TASK DIRECTIONS =
Produce a word-for-word copy of the lines from the one that contains "Toggle favorite heart on Salad" to the final line of the data below, with all pictures dropped.

[[ PROVIDED RECORDS, beginning ]]

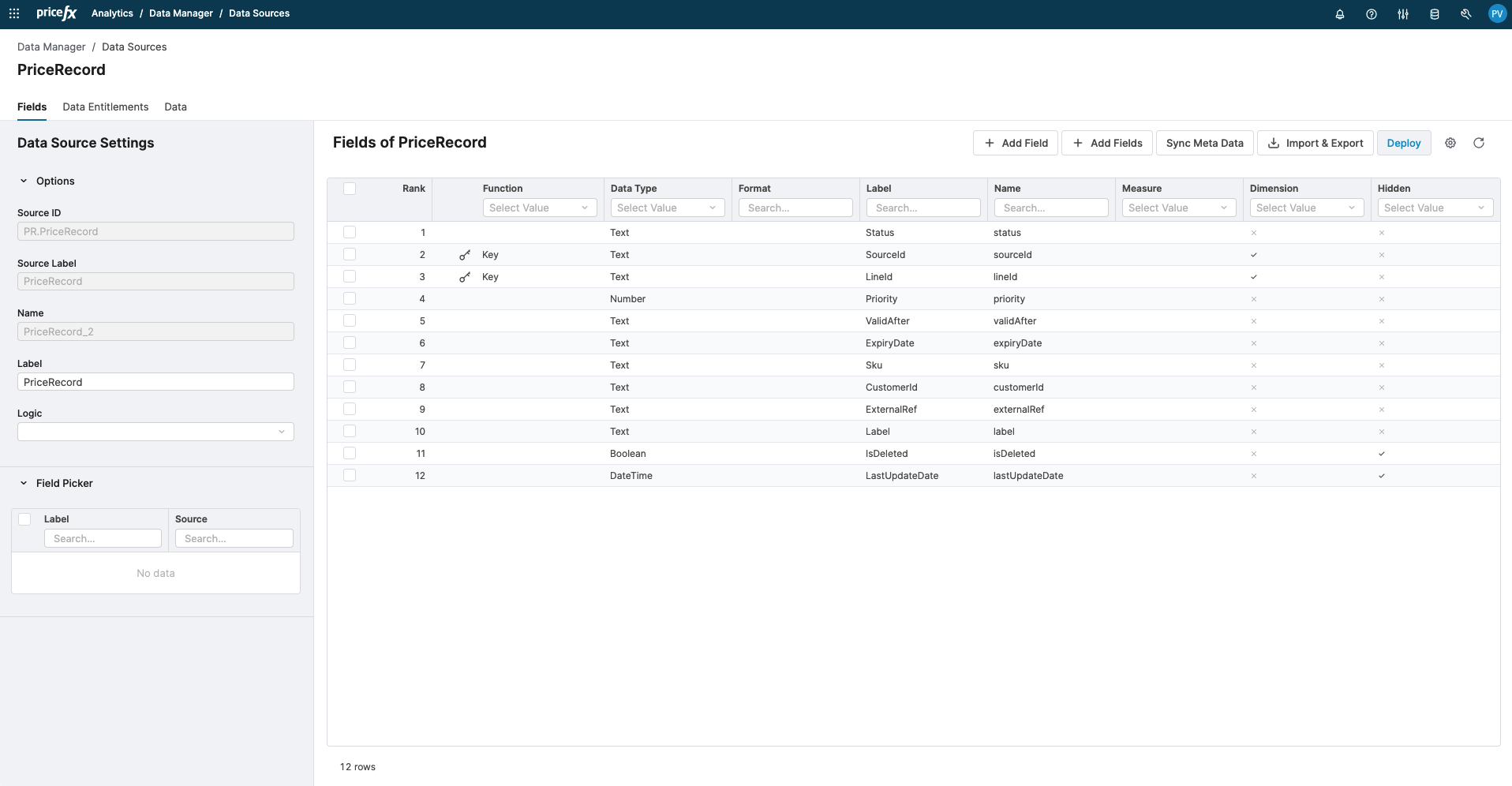Open the Data Type filter dropdown
The height and width of the screenshot is (786, 1512).
coord(667,208)
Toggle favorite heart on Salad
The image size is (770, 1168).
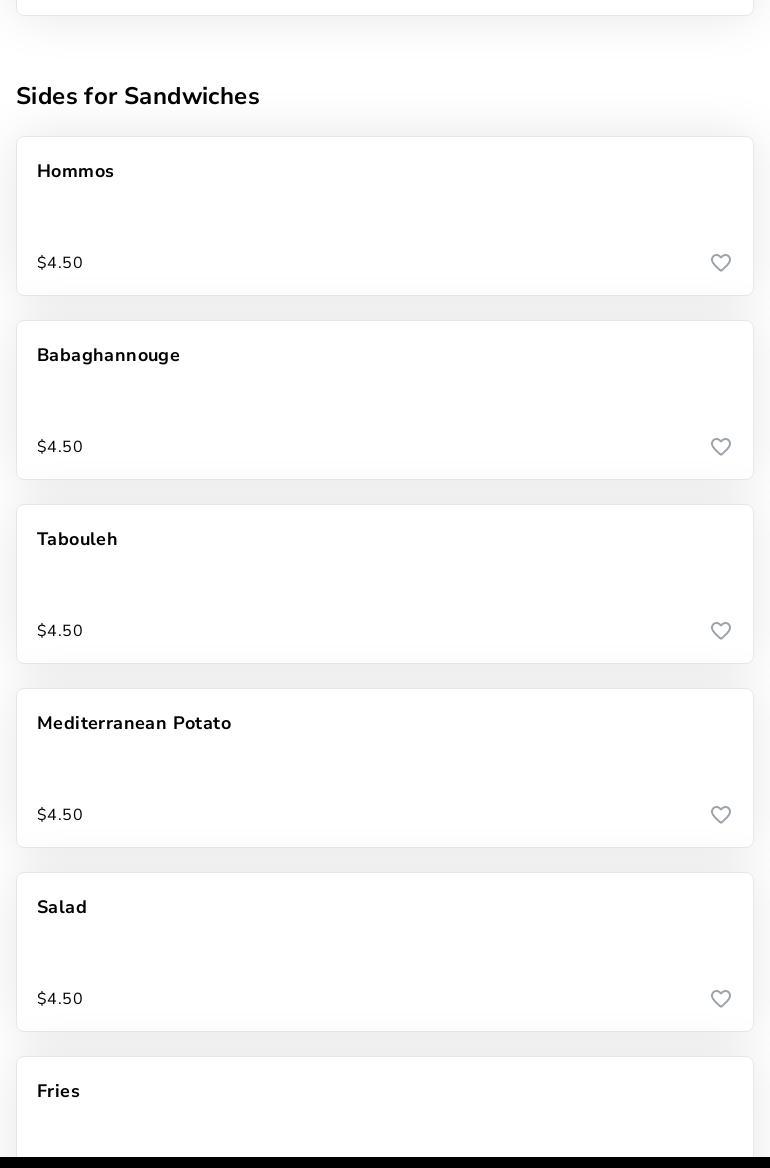[721, 999]
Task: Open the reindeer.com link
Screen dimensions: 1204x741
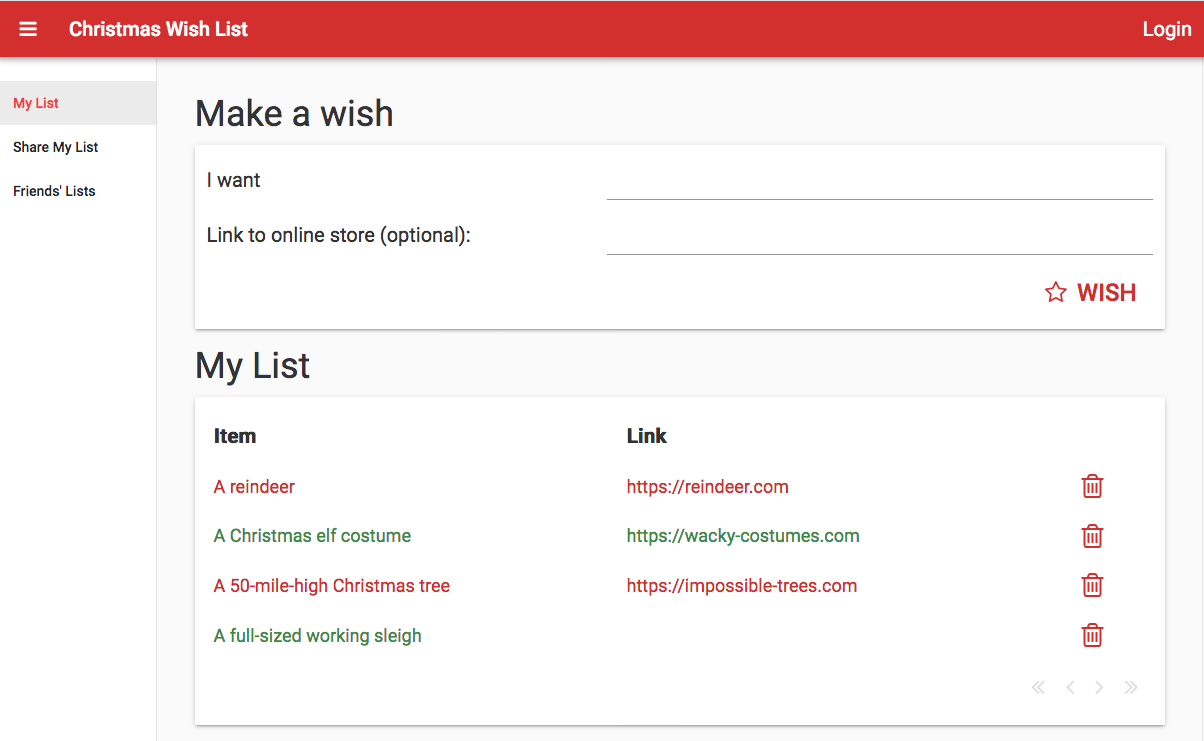Action: coord(707,487)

[[ PROVIDED RECORDS, end ]]

EXERCISE ANSWER =
Toggle favorite heart on Salad
The image size is (770, 1168).
[721, 999]
Task: Open the reindeer.com link
Screen dimensions: 1204x741
Action: coord(707,487)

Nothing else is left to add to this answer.